Objective
Reproduce everything from the start of the data down to the line containing "Action: (x=314, y=280)", replacing "Screen dimensions" with "Viewport size" and leaving everything else unchanged. Omit the pictures.

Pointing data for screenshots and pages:
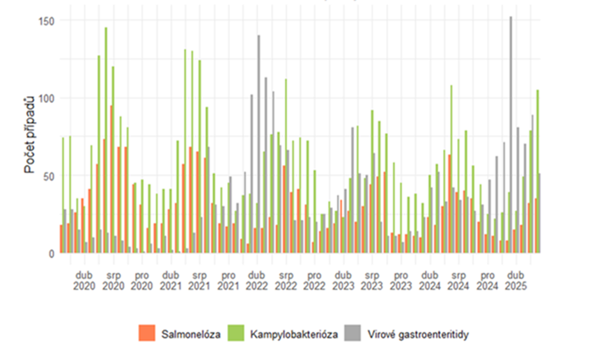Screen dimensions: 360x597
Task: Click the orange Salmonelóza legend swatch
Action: (x=148, y=334)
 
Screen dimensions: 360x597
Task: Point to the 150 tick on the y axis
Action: (x=46, y=21)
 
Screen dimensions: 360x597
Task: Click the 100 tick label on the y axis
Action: (x=46, y=98)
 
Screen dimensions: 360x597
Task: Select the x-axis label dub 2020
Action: (x=83, y=280)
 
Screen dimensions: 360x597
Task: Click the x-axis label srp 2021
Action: (x=199, y=280)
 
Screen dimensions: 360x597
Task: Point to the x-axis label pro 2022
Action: (x=314, y=280)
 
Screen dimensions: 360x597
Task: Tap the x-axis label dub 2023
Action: (x=343, y=280)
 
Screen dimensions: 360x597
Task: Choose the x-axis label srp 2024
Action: (x=458, y=280)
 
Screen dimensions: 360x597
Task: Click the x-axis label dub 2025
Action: (x=516, y=280)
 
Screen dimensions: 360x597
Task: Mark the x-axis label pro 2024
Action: (x=488, y=280)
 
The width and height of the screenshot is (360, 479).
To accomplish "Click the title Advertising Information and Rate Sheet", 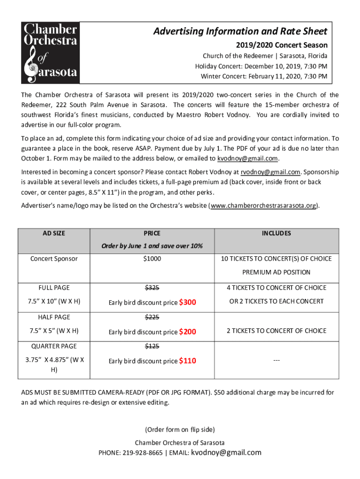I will coord(241,31).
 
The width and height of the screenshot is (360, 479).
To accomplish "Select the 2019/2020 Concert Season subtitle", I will coord(281,45).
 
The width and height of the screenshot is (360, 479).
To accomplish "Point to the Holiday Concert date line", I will coord(261,66).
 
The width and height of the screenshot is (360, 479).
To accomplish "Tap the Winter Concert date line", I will coord(264,76).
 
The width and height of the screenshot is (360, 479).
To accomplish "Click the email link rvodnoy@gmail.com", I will coord(270,172).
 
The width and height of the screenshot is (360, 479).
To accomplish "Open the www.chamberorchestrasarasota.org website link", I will coord(265,205).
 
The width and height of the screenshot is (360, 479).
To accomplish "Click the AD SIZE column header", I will coord(54,233).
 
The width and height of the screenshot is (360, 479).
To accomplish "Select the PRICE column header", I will coord(152,233).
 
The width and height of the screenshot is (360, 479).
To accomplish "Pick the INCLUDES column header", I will coord(276,233).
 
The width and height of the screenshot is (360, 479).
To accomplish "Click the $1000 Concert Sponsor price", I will coord(152,259).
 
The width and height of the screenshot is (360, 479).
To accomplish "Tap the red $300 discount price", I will coord(187,302).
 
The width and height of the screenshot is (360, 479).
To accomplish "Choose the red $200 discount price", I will coord(187,332).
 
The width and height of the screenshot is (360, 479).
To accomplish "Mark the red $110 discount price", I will coord(187,361).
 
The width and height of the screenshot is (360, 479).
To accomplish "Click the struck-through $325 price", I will coord(152,288).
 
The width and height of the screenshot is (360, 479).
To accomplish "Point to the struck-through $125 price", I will coord(152,346).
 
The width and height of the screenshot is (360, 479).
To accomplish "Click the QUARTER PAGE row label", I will coord(54,346).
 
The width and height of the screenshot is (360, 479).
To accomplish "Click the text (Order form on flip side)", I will coord(180,429).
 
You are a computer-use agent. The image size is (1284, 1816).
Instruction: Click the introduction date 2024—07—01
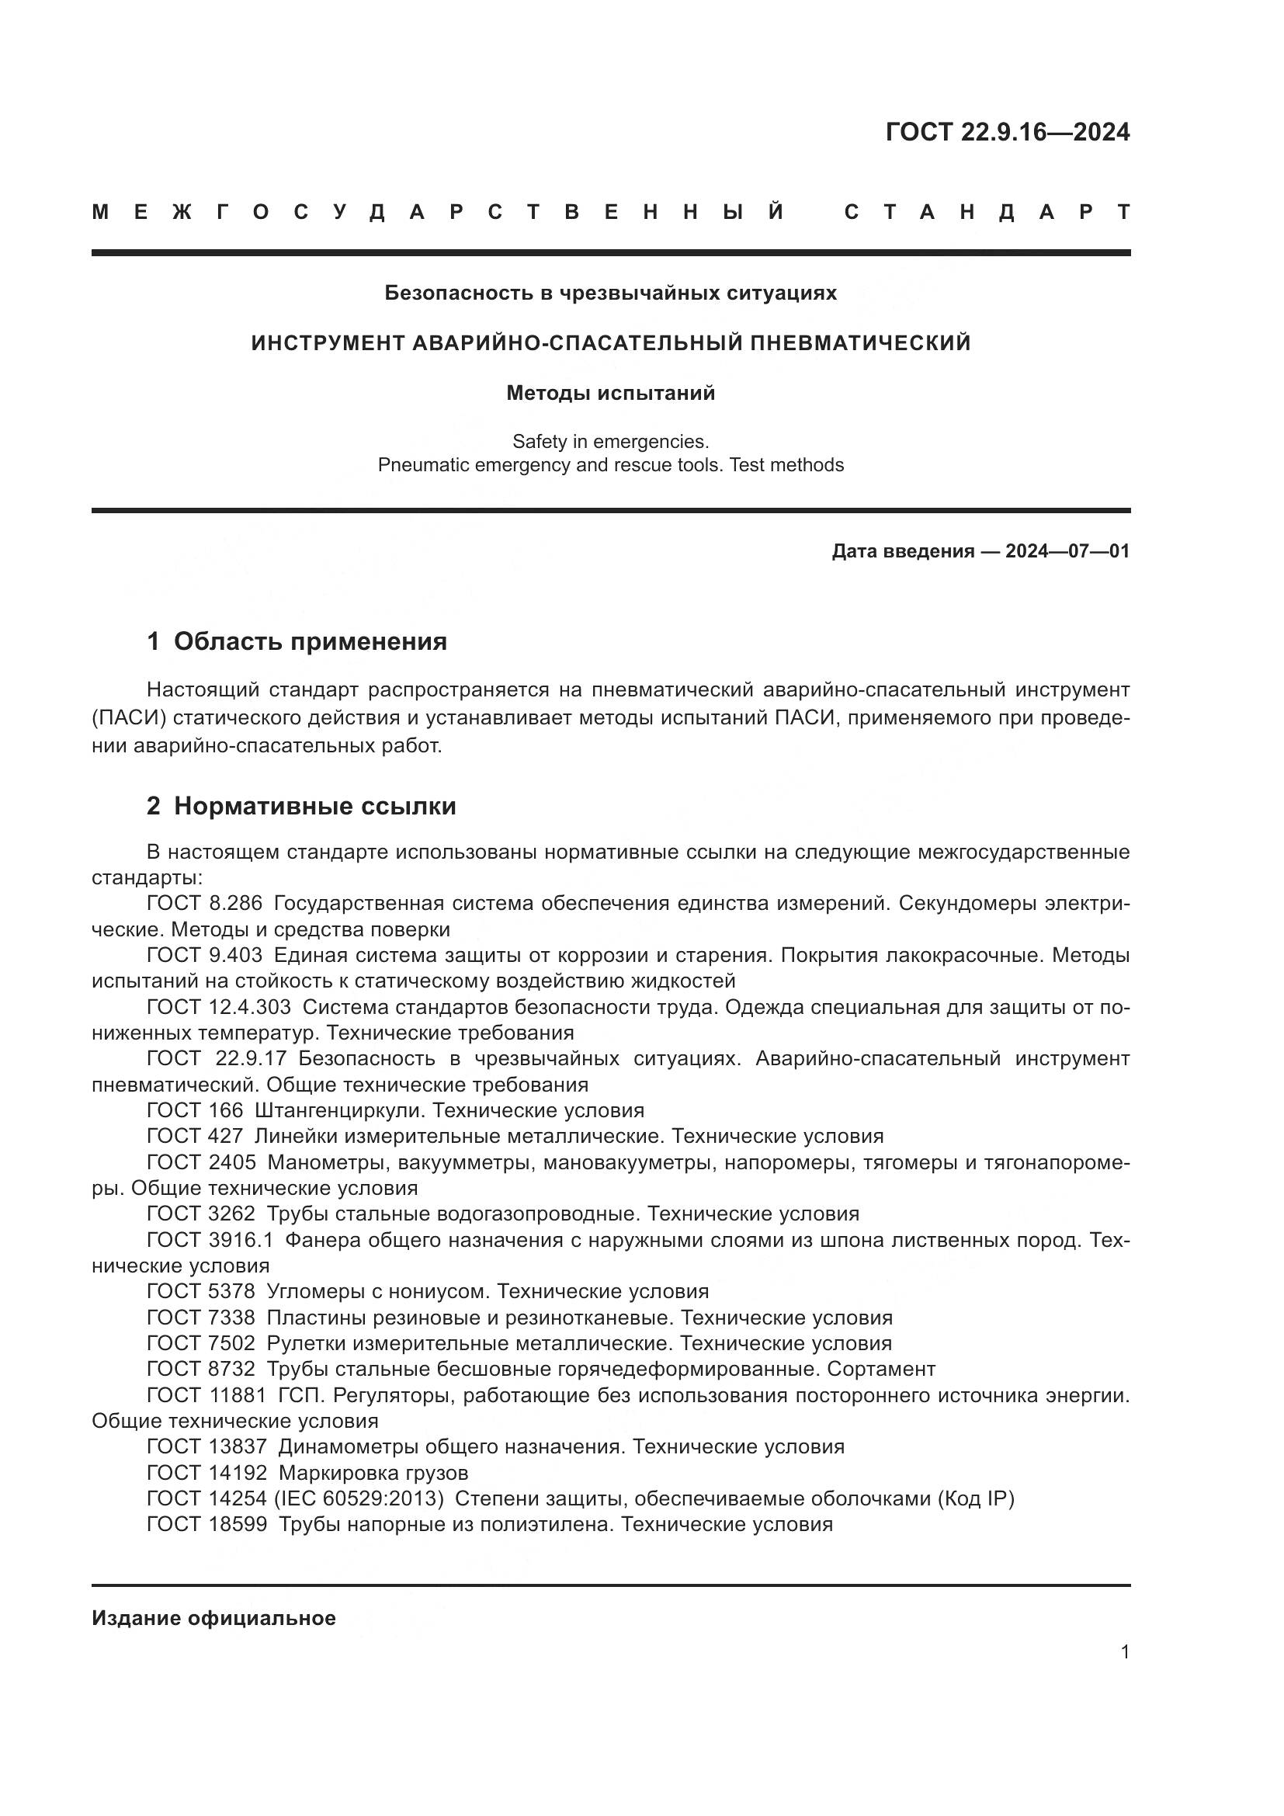tap(1067, 551)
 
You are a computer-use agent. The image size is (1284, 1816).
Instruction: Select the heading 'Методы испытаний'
tap(610, 393)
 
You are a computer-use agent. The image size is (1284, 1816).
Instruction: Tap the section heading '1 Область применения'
tap(297, 641)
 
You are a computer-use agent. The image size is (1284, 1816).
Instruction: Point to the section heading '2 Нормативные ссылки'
tap(301, 806)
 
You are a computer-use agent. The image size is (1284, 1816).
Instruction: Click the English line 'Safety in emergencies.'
tap(610, 441)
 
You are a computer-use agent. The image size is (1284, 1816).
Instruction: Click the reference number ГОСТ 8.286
tap(204, 903)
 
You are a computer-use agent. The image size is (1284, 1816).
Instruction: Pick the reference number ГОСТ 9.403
tap(204, 955)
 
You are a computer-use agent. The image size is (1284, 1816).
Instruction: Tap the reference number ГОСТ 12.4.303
tap(218, 1007)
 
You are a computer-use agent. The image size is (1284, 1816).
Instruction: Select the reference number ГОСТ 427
tap(195, 1136)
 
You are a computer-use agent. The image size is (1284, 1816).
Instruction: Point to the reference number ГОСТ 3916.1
tap(210, 1240)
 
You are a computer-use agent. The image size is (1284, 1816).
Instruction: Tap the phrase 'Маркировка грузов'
tap(373, 1473)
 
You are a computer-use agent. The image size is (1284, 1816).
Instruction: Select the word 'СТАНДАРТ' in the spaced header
tap(987, 212)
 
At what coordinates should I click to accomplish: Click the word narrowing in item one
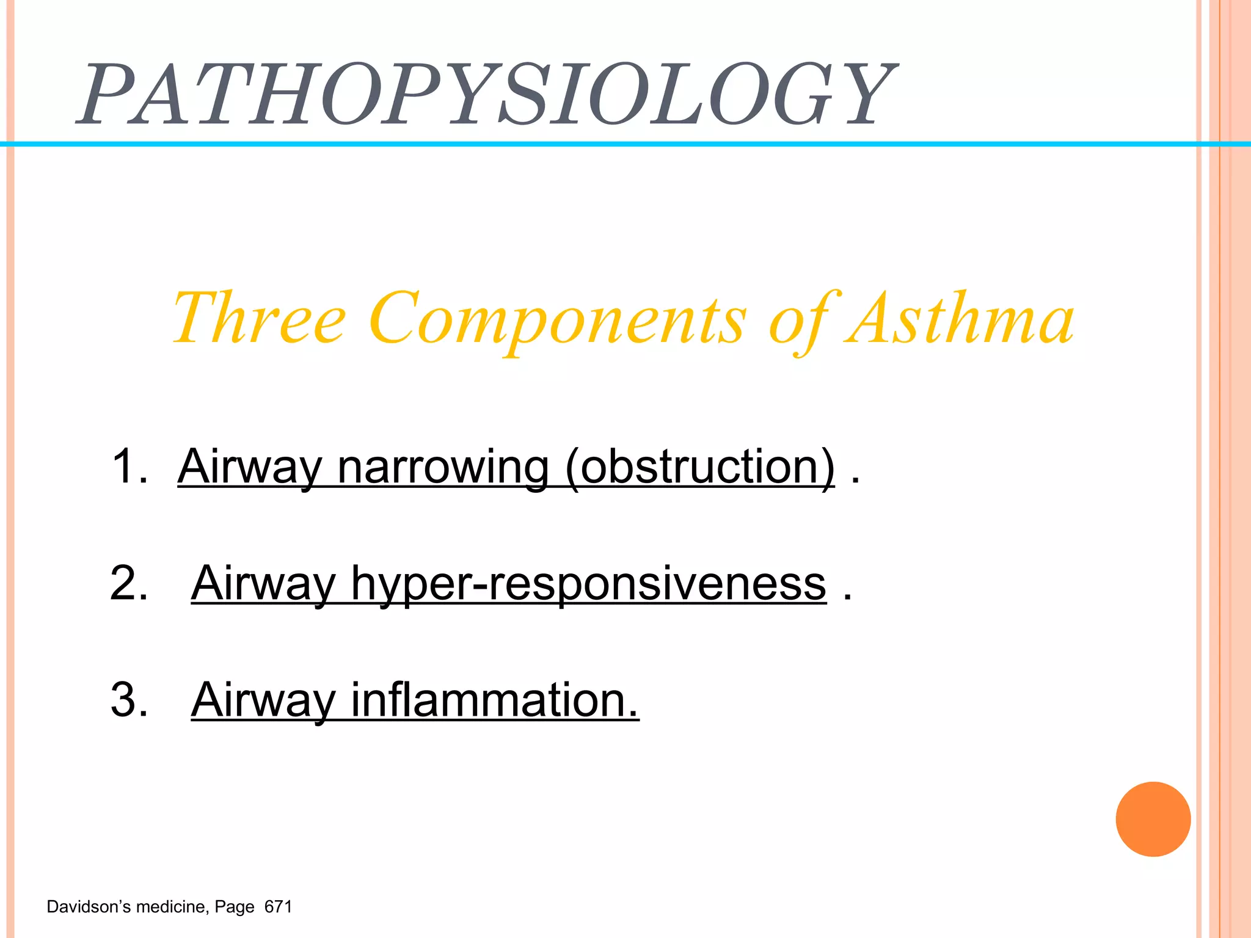[x=443, y=467]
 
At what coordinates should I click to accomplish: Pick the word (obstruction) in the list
[x=700, y=467]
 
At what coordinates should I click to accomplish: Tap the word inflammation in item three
[x=495, y=700]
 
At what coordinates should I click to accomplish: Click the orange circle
[x=1153, y=819]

Solution below
Viewport size: 360x597
Task: Click the orange Salmonelóza legend swatch
Action: (x=148, y=334)
 
Viewport size: 360x597
Task: Point to the 150 tick on the y axis
Action: (x=46, y=21)
 
Viewport size: 360x597
Task: Click the 100 tick label on the y axis
Action: (x=46, y=98)
 
Viewport size: 360x597
Task: Select the x-axis label dub 2020
Action: (x=83, y=280)
 
Viewport size: 360x597
Task: Click the x-axis label srp 2021
Action: (x=199, y=280)
 
Viewport size: 360x597
Task: Point to the x-axis label pro 2022
Action: (x=314, y=280)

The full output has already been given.